06Third-Party & Vendor Risk Management
Where DaisyLink relies on third-party service providers for hosting, payment processing, identity verification, or custodial infrastructure, it applies a risk-based due diligence and ongoing monitoring process, and requires contractual commitments regarding confidentiality, security controls, and incident notification. DaisyLink’s use of an indirect safeguarding arrangement, where applicable, is structured to meet the Bank of Canada’s expectations for direct relationships with a prudentially regulated safeguarding account provider.
07Business Continuity & Disaster Recovery
DaisyLink maintains business continuity and disaster recovery procedures designed to sustain critical payment functions and access to end-user funds information in the event of a disruption, including periodic testing of recovery procedures and defined recovery time objectives for critical systems.
08Personnel Security
DaisyLink applies the principle of least privilege to system access, conducts background screening for personnel in sensitive roles where permitted by law, and provides mandatory security and AML/CTF awareness training to employees and relevant agents at onboarding and on a recurring basis.
09Your Role in Keeping Your Account Secure
Customers can help protect their accounts by:
- Using a strong, unique password and enabling multi-factor authentication where offered;
- Never sharing login credentials, one-time passcodes, or wallet seed phrases with anyone, including anyone claiming to represent DaisyLink;
- Verifying that any DaisyLink communication or website matches official DaisyLink domains and contact channels before entering credentials or making a payment;
- Promptly reporting any suspected unauthorized access or suspicious activity to DaisyLink.
10Reporting a Security Concern
If you believe you have identified a security vulnerability or incident affecting DaisyLink, please contact us promptly using the details below.
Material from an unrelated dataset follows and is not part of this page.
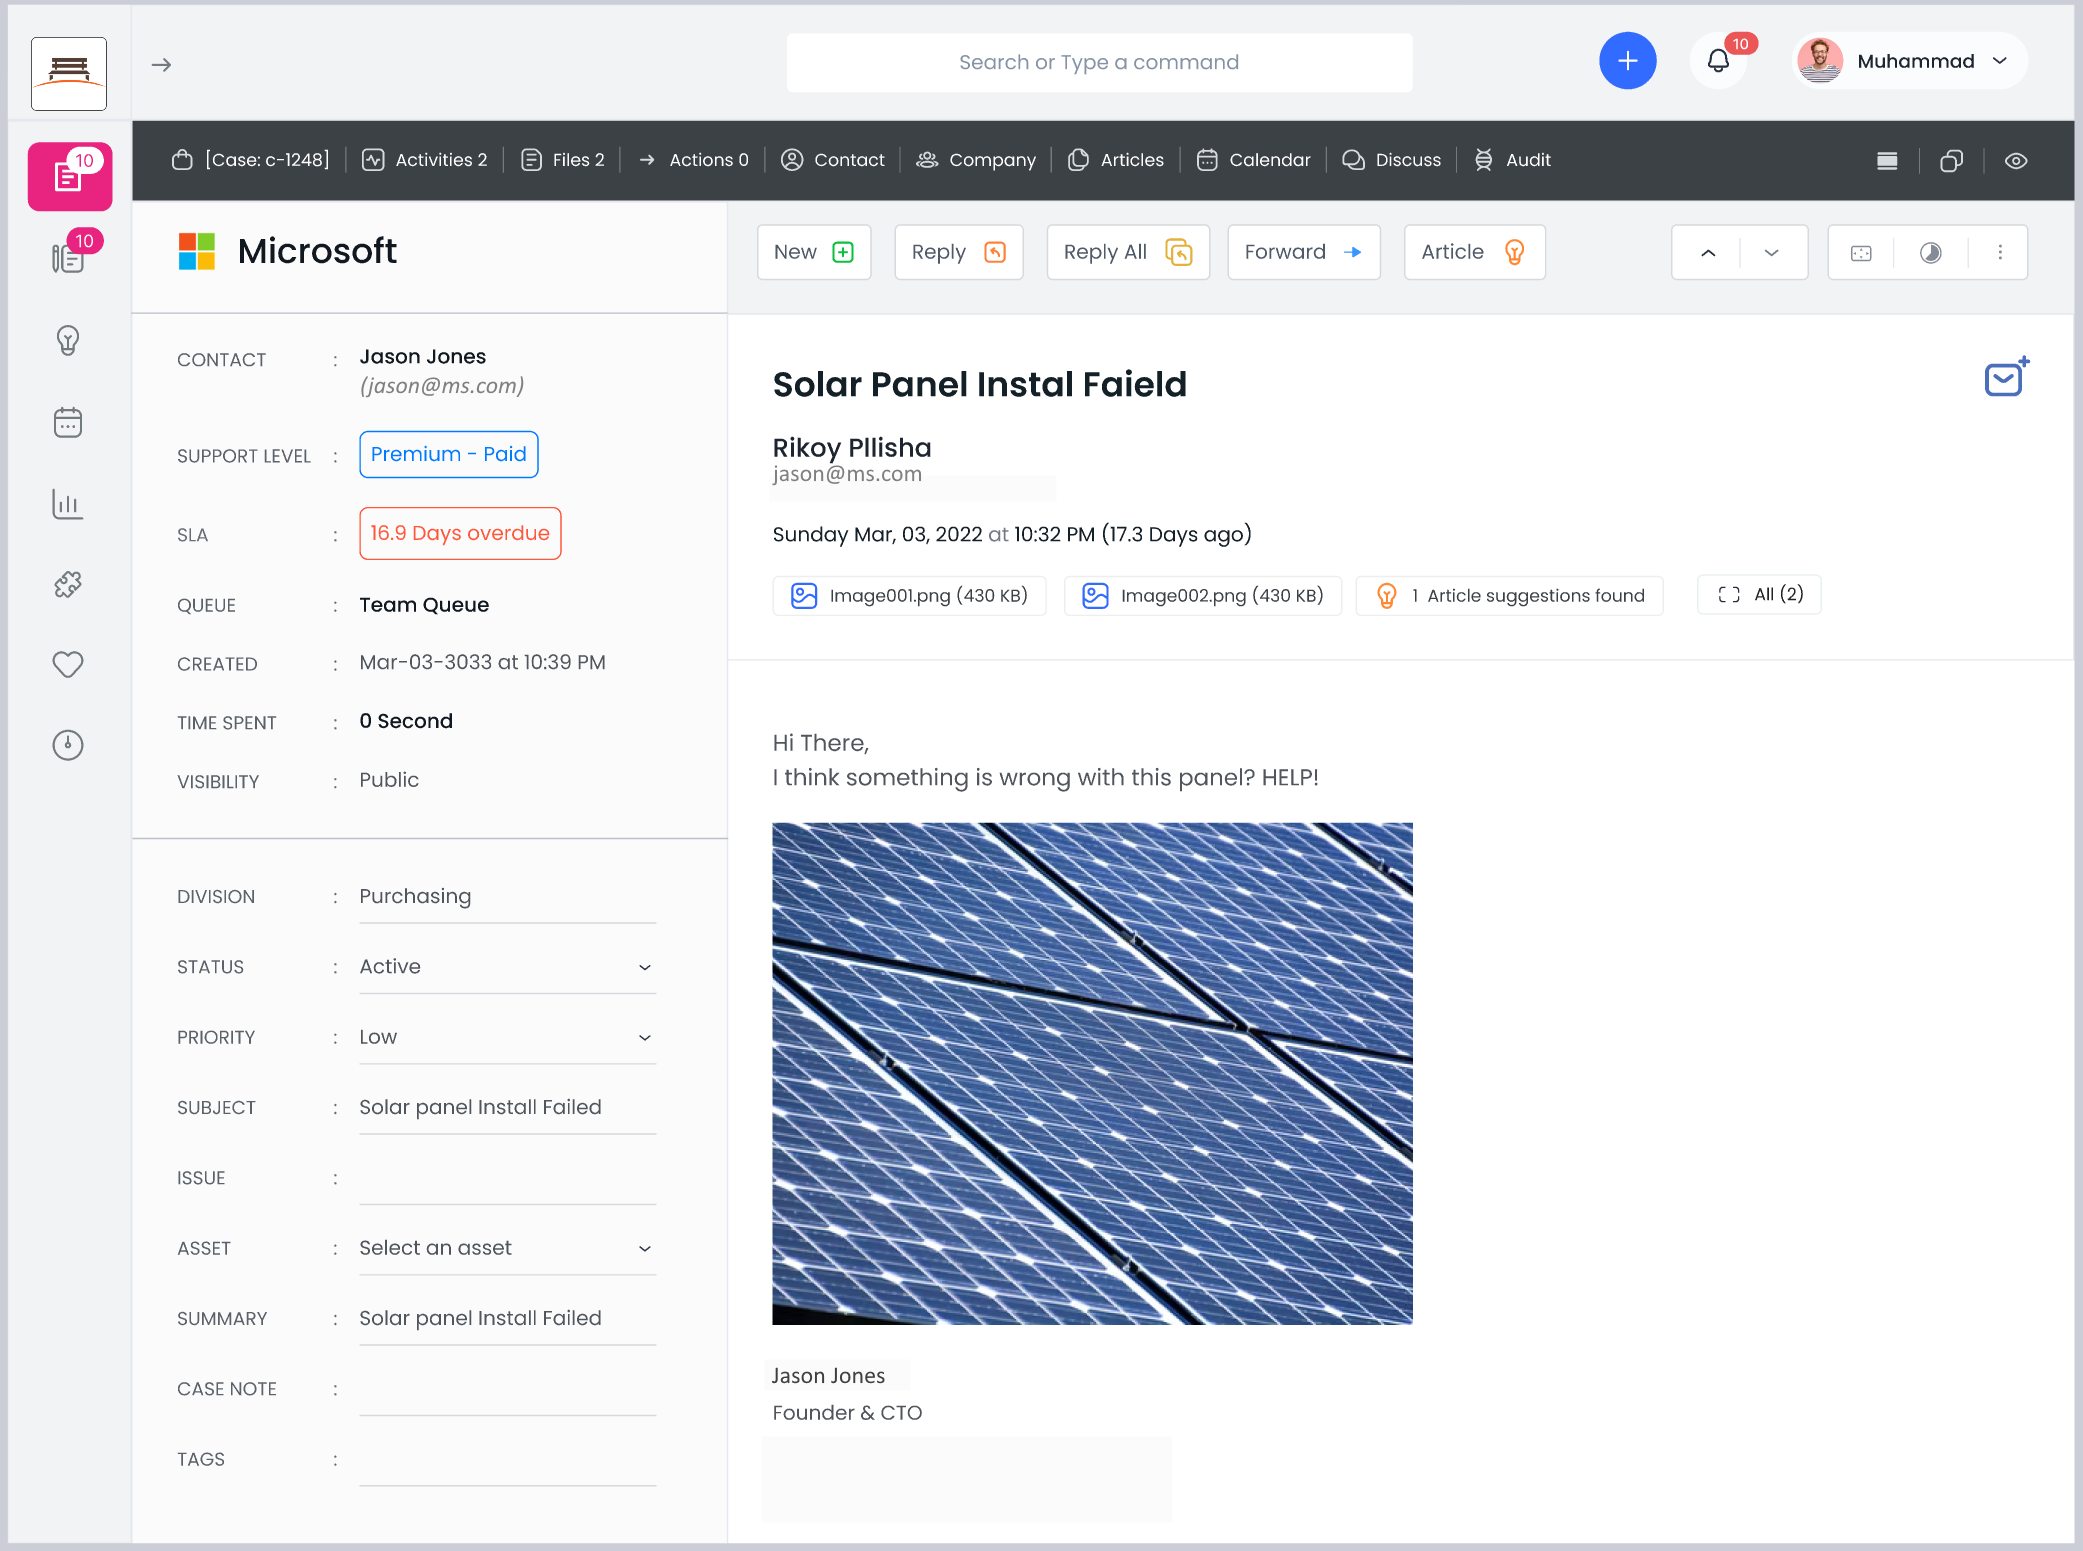
Task: Switch to the Activities 2 tab
Action: click(x=425, y=160)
Please do not attempt to access, modify, or exfiltrate data beyond what is necessary to demonstrate an issue.
Security contact: security@daisylink.ca
11Changes to This Statement
DaisyLink may update this Security Statement from time to time to reflect changes in its practices, infrastructure, or applicable regulatory requirements, including updates to Bank of Canada guidance under the RPAA.
12Disclaimer
This Statement summarizes DaisyLink’s security and safeguarding practices as of July 6, 2026, at a level appropriate for public disclosure; it does not describe every technical control DaisyLink maintains, for security reasons. No system can be guaranteed completely secure, and DaisyLink cannot warrant that its Services will be free from all possible security incidents. This document does not constitute legal advice and should be reviewed by qualified legal, security, and compliance advisors before operational or external use.